Task details: Return every entry in full, with no alterations.

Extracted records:
*****
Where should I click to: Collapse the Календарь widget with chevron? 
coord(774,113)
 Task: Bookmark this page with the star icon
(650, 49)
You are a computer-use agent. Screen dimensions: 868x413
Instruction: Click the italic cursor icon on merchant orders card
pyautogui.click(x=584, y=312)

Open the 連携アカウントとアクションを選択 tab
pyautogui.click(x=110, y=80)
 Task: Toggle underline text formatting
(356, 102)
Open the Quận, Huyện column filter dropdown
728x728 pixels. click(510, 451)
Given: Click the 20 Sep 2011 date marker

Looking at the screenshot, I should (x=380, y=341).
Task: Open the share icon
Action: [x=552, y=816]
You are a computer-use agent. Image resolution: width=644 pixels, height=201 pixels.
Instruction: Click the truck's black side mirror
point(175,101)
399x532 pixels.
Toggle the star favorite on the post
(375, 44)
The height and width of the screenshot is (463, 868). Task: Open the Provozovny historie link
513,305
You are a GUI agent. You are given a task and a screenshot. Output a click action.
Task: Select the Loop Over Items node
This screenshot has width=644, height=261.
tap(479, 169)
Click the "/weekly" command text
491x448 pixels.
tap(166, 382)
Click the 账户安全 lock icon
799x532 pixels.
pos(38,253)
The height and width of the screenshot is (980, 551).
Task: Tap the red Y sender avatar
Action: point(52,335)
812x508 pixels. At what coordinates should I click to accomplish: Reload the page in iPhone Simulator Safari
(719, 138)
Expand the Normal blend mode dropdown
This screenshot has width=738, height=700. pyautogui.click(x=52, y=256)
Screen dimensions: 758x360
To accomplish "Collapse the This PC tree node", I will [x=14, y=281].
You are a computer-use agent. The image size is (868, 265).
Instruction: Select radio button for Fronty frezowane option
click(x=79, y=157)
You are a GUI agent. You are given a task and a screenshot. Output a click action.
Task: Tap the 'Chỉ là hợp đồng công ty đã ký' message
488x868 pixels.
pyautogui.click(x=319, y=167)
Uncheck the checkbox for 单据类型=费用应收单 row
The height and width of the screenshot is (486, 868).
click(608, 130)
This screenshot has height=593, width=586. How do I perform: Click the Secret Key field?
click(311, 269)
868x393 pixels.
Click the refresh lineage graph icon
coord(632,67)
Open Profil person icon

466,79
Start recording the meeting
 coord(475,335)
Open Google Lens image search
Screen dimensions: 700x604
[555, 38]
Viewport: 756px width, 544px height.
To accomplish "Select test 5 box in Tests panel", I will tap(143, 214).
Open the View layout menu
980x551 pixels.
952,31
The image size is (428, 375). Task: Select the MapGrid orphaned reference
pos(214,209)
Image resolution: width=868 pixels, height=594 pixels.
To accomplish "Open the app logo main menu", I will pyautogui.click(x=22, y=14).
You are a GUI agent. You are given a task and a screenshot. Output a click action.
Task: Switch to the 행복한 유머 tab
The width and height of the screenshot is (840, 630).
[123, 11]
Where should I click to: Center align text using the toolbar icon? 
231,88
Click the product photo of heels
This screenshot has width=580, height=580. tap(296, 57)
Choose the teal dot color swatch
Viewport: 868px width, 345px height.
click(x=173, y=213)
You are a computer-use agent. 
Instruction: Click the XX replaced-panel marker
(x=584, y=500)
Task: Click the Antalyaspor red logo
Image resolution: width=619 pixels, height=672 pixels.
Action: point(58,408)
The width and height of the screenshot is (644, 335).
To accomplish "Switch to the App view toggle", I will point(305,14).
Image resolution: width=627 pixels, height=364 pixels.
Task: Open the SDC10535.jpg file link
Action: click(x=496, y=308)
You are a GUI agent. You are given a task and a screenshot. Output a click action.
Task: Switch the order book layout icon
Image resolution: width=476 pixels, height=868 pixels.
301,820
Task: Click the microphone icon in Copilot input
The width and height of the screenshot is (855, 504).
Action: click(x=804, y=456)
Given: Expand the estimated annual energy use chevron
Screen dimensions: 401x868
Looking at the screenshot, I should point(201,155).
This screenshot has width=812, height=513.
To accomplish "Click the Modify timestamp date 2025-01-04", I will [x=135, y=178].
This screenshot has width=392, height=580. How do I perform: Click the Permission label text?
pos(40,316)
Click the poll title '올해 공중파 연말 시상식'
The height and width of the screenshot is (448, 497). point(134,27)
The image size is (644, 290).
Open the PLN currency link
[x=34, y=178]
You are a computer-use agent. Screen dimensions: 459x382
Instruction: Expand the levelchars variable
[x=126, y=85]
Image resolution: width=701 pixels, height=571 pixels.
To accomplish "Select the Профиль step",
*****
Finished task:
Where should I click to: Collapse the Календарь widget with chevron? 
coord(774,113)
 Task: Bookmark this page with the star icon
(650, 49)
You are a computer-use agent. Screen dimensions: 868x413
Instruction: Click the italic cursor icon on merchant orders card
pyautogui.click(x=584, y=312)

Open the 連携アカウントとアクションを選択 tab
pyautogui.click(x=110, y=80)
 Task: Toggle underline text formatting
(356, 102)
Open the Quận, Huyện column filter dropdown
728x728 pixels. click(510, 451)
Given: Click the 20 Sep 2011 date marker

Looking at the screenshot, I should (x=380, y=341).
Task: Open the share icon
Action: [x=552, y=816]
You are a computer-use agent. Image resolution: width=644 pixels, height=201 pixels.
Instruction: Click the truck's black side mirror
point(175,101)
399x532 pixels.
Toggle the star favorite on the post
(375, 44)
The height and width of the screenshot is (463, 868). Task: Open the Provozovny historie link
513,305
You are a GUI agent. You are given a task and a screenshot. Output a click action.
Task: Select the Loop Over Items node
This screenshot has width=644, height=261.
tap(479, 169)
Click the "/weekly" command text
491x448 pixels.
tap(166, 382)
Click the 账户安全 lock icon
799x532 pixels.
pos(38,253)
The height and width of the screenshot is (980, 551).
Task: Tap the red Y sender avatar
Action: point(52,335)
812x508 pixels. At what coordinates should I click to accomplish: Reload the page in iPhone Simulator Safari
(719, 138)
Expand the Normal blend mode dropdown
This screenshot has width=738, height=700. pyautogui.click(x=52, y=256)
Screen dimensions: 758x360
To accomplish "Collapse the This PC tree node", I will [x=14, y=281].
You are a computer-use agent. The image size is (868, 265).
Instruction: Select radio button for Fronty frezowane option
click(x=79, y=157)
You are a GUI agent. You are given a task and a screenshot. Output a click action.
Task: Tap the 'Chỉ là hợp đồng công ty đã ký' message
488x868 pixels.
pyautogui.click(x=319, y=167)
Uncheck the checkbox for 单据类型=费用应收单 row
The height and width of the screenshot is (486, 868).
click(608, 130)
This screenshot has height=593, width=586. How do I perform: Click the Secret Key field?
click(311, 269)
868x393 pixels.
Click the refresh lineage graph icon
coord(632,67)
Open Profil person icon

466,79
Start recording the meeting
 coord(475,335)
Open Google Lens image search
Screen dimensions: 700x604
[555, 38]
Viewport: 756px width, 544px height.
To accomplish "Select test 5 box in Tests panel", I will tap(143, 214).
Open the View layout menu
980x551 pixels.
952,31
The image size is (428, 375). Task: Select the MapGrid orphaned reference
pos(214,209)
Image resolution: width=868 pixels, height=594 pixels.
To accomplish "Open the app logo main menu", I will pyautogui.click(x=22, y=14).
You are a GUI agent. You are given a task and a screenshot. Output a click action.
Task: Switch to the 행복한 유머 tab
The width and height of the screenshot is (840, 630).
[123, 11]
Where should I click to: Center align text using the toolbar icon? 
231,88
Click the product photo of heels
This screenshot has width=580, height=580. tap(296, 57)
Choose the teal dot color swatch
Viewport: 868px width, 345px height.
click(x=173, y=213)
You are a computer-use agent. 
Instruction: Click the XX replaced-panel marker
(x=584, y=500)
Task: Click the Antalyaspor red logo
Image resolution: width=619 pixels, height=672 pixels.
Action: point(58,408)
The width and height of the screenshot is (644, 335).
To accomplish "Switch to the App view toggle", I will point(305,14).
Image resolution: width=627 pixels, height=364 pixels.
Task: Open the SDC10535.jpg file link
Action: click(x=496, y=308)
You are a GUI agent. You are given a task and a screenshot. Output a click action.
Task: Switch the order book layout icon
Image resolution: width=476 pixels, height=868 pixels.
301,820
Task: Click the microphone icon in Copilot input
The width and height of the screenshot is (855, 504).
Action: click(x=804, y=456)
Given: Expand the estimated annual energy use chevron
Screen dimensions: 401x868
Looking at the screenshot, I should point(201,155).
This screenshot has width=812, height=513.
To accomplish "Click the Modify timestamp date 2025-01-04", I will [x=135, y=178].
This screenshot has width=392, height=580. How do I perform: Click the Permission label text?
pos(40,316)
Click the poll title '올해 공중파 연말 시상식'
The height and width of the screenshot is (448, 497). point(134,27)
The image size is (644, 290).
Open the PLN currency link
[x=34, y=178]
You are a computer-use agent. Screen dimensions: 459x382
Instruction: Expand the levelchars variable
[x=126, y=85]
Image resolution: width=701 pixels, height=571 pixels.
To accomplish "Select the Профиль step",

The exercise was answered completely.